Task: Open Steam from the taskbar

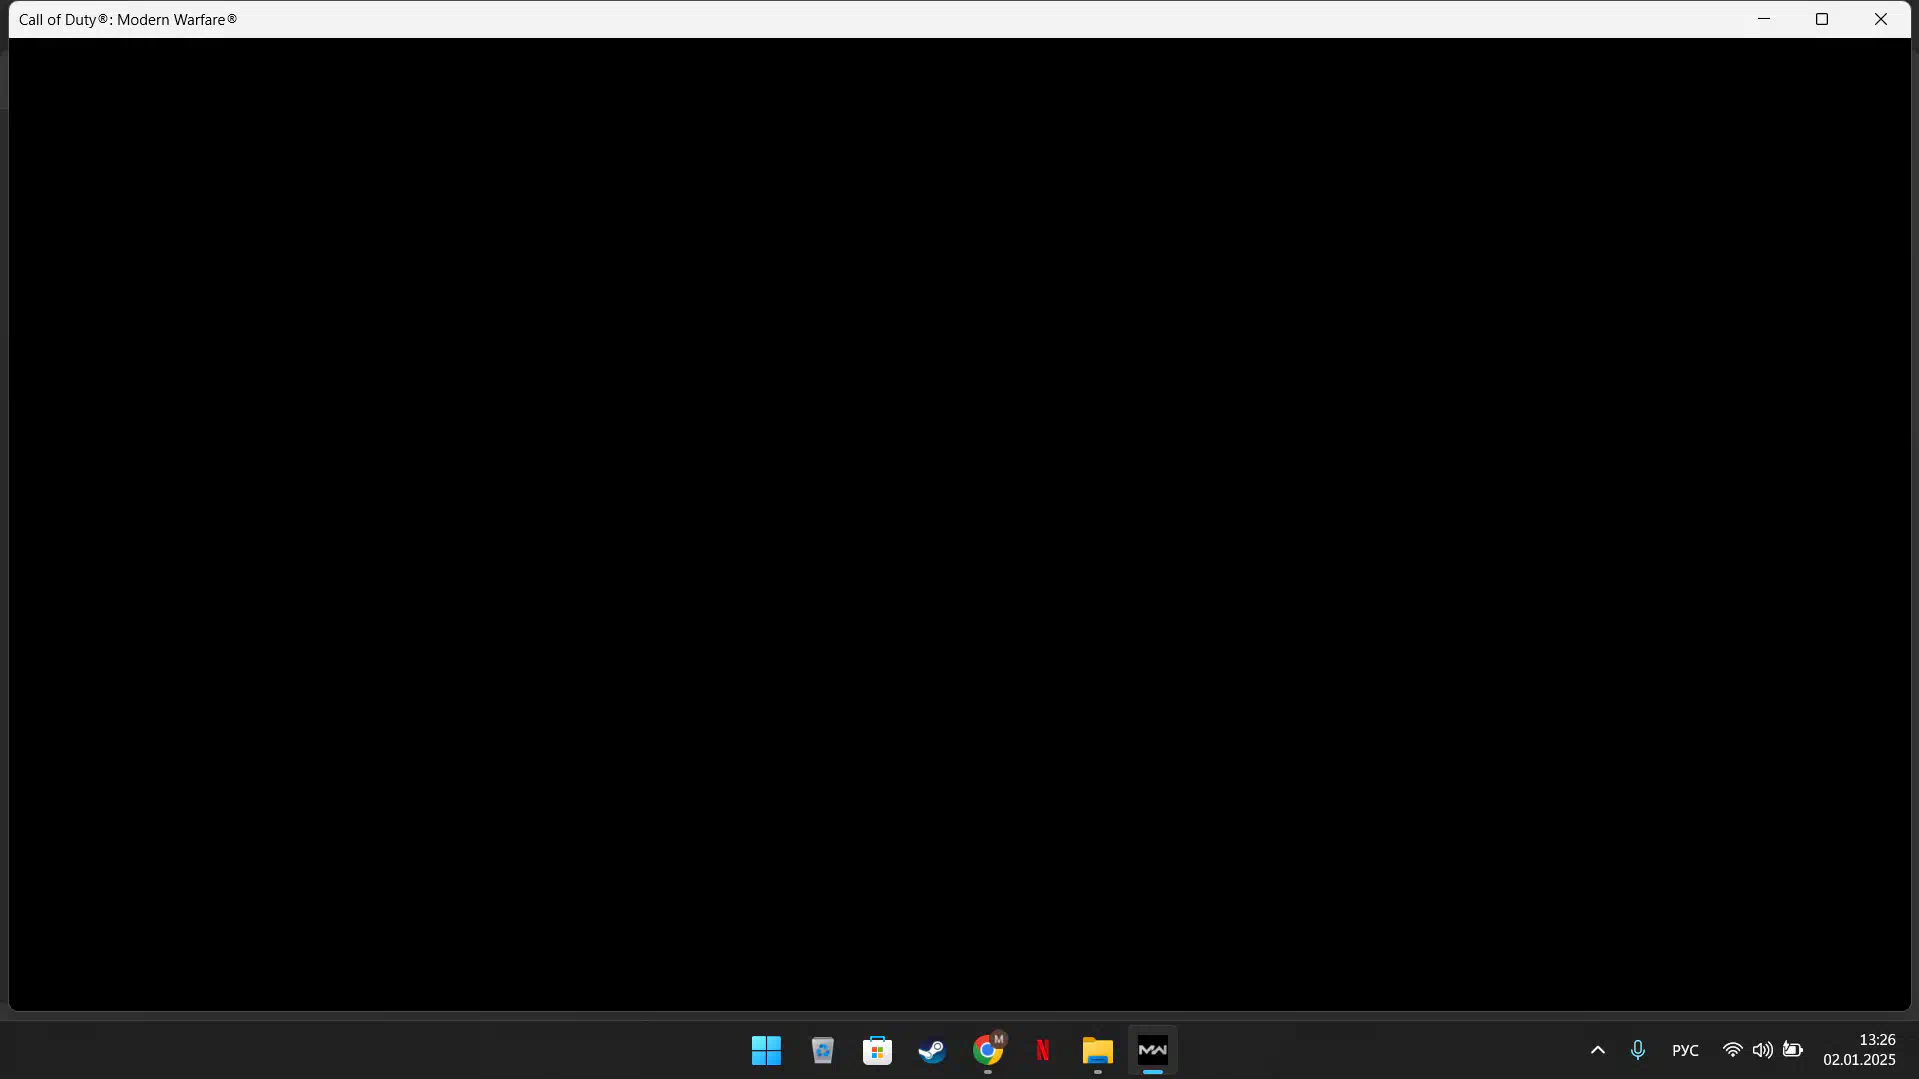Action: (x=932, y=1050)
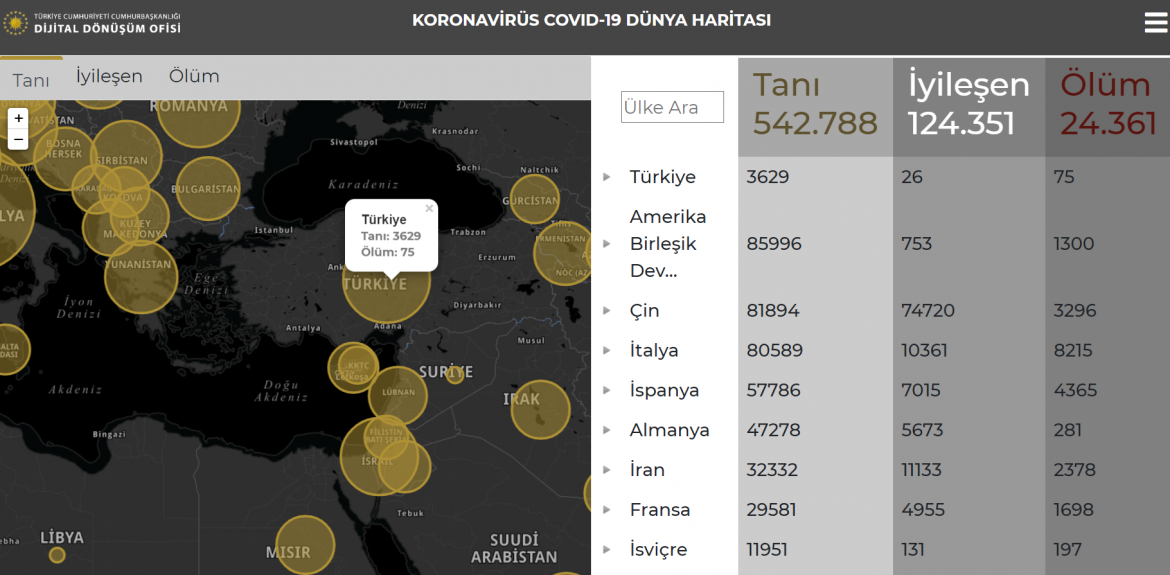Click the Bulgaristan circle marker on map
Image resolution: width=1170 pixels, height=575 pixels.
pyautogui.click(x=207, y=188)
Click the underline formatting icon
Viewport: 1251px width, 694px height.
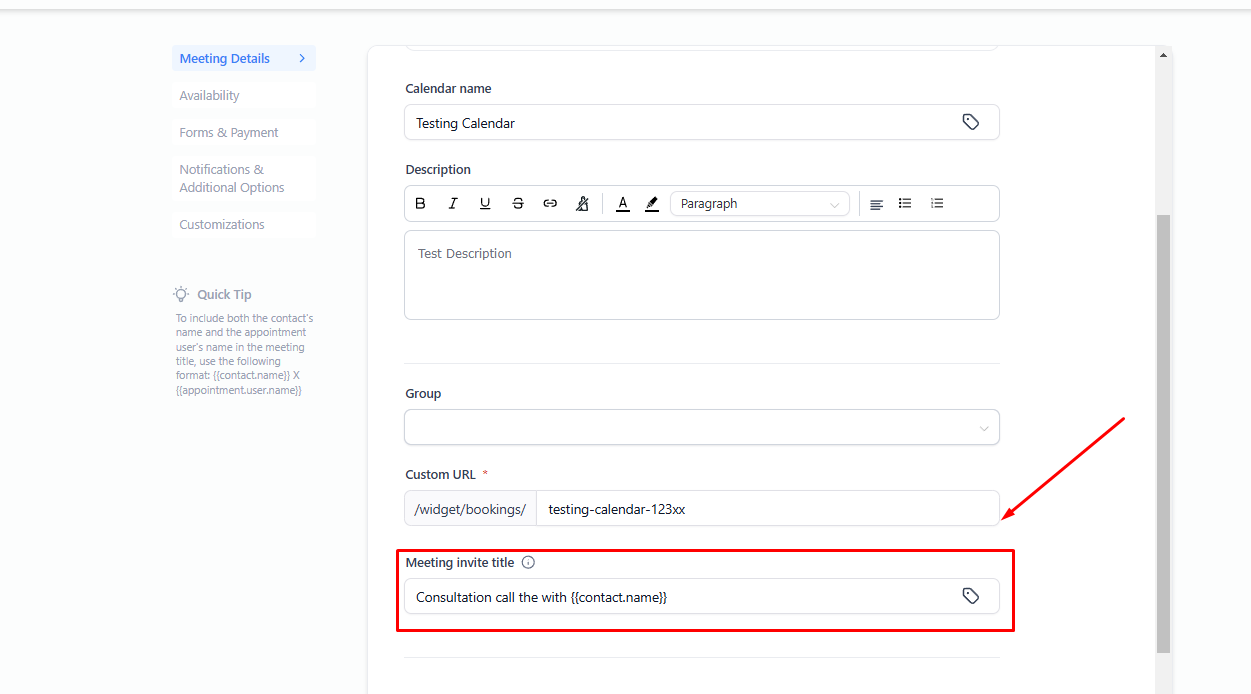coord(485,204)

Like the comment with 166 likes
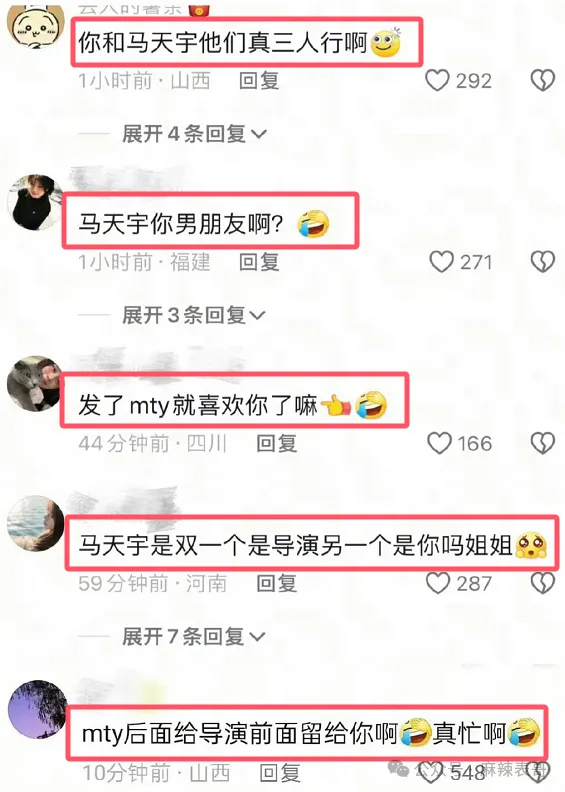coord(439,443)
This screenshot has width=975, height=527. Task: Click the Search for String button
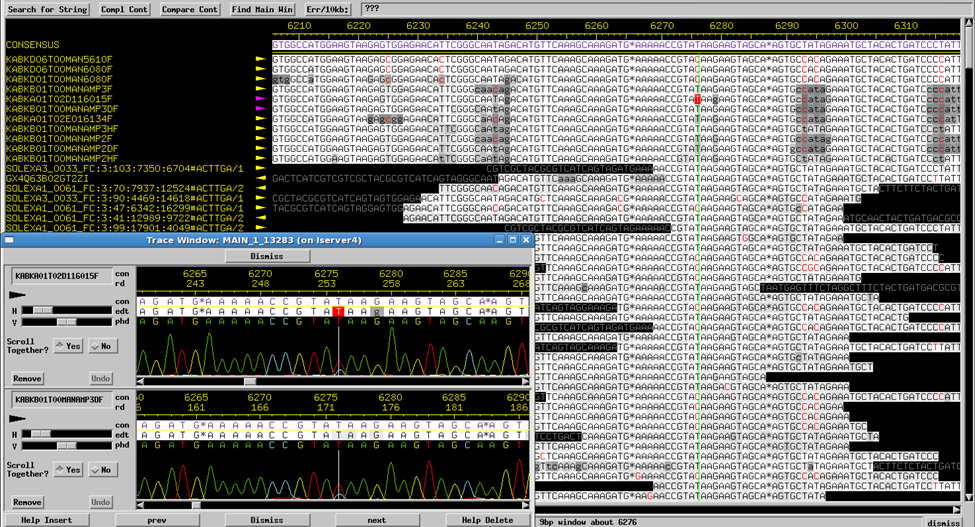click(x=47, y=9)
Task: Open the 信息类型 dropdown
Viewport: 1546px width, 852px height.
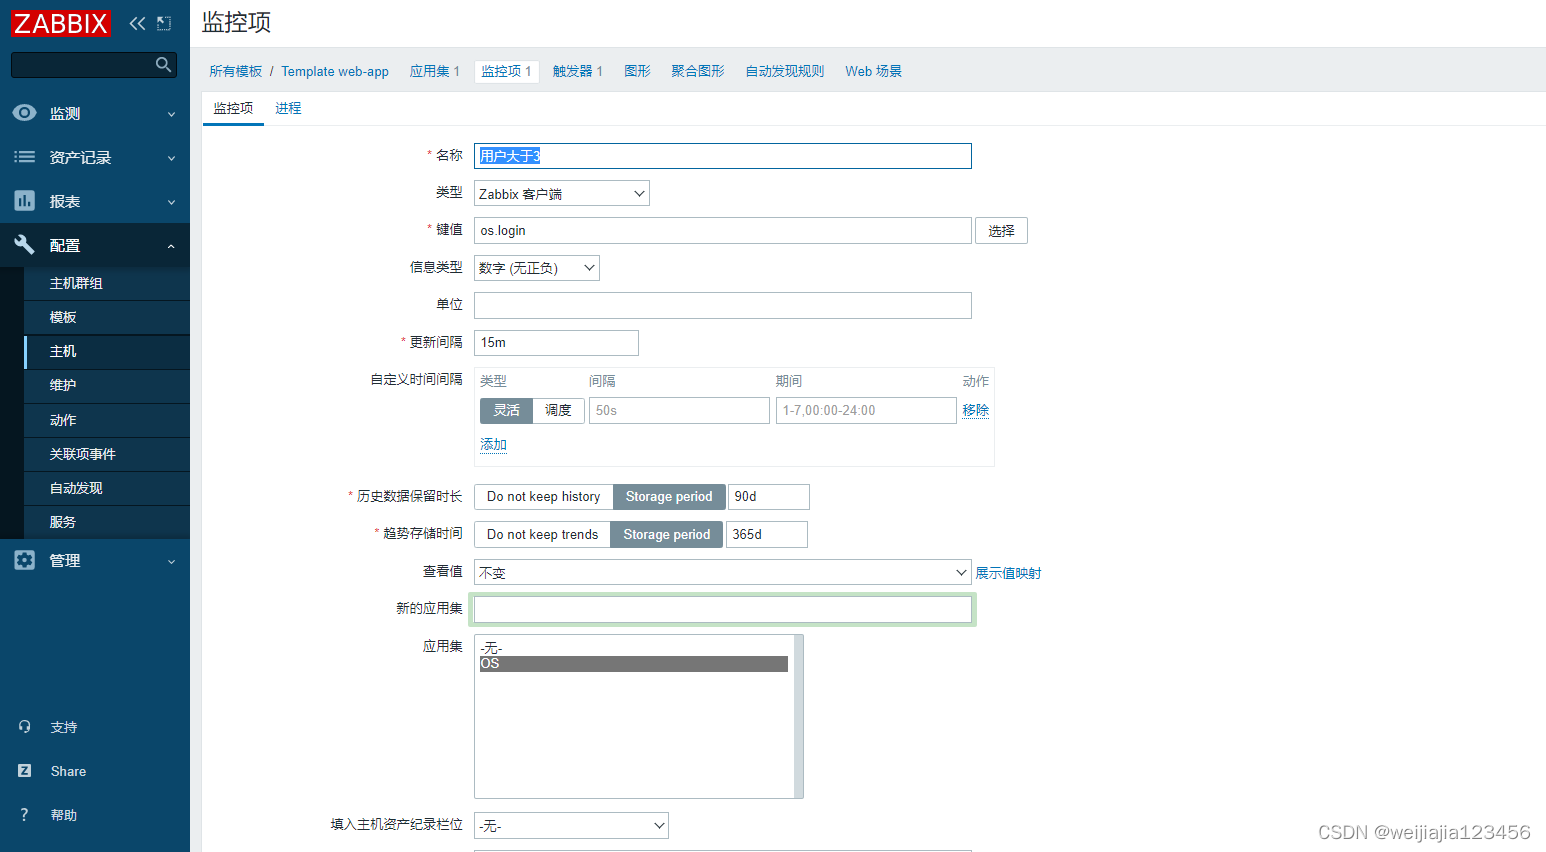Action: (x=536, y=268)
::::::::::
What needs to be done:
Copy each of the entries above precisely, and drop whatever pictures they hold.

Result of the exercise:
Task: Open Steam from the taskbar

Action: (x=932, y=1050)
Click the Bulgaristan circle marker on map
Image resolution: width=1170 pixels, height=575 pixels.
pyautogui.click(x=207, y=188)
Click the underline formatting icon
Viewport: 1251px width, 694px height.
coord(485,204)

Like the comment with 166 likes
coord(439,443)
This screenshot has width=975, height=527. Task: Click the Search for String button
click(x=47, y=9)
Task: Open the 信息类型 dropdown
Viewport: 1546px width, 852px height.
Action: (x=536, y=268)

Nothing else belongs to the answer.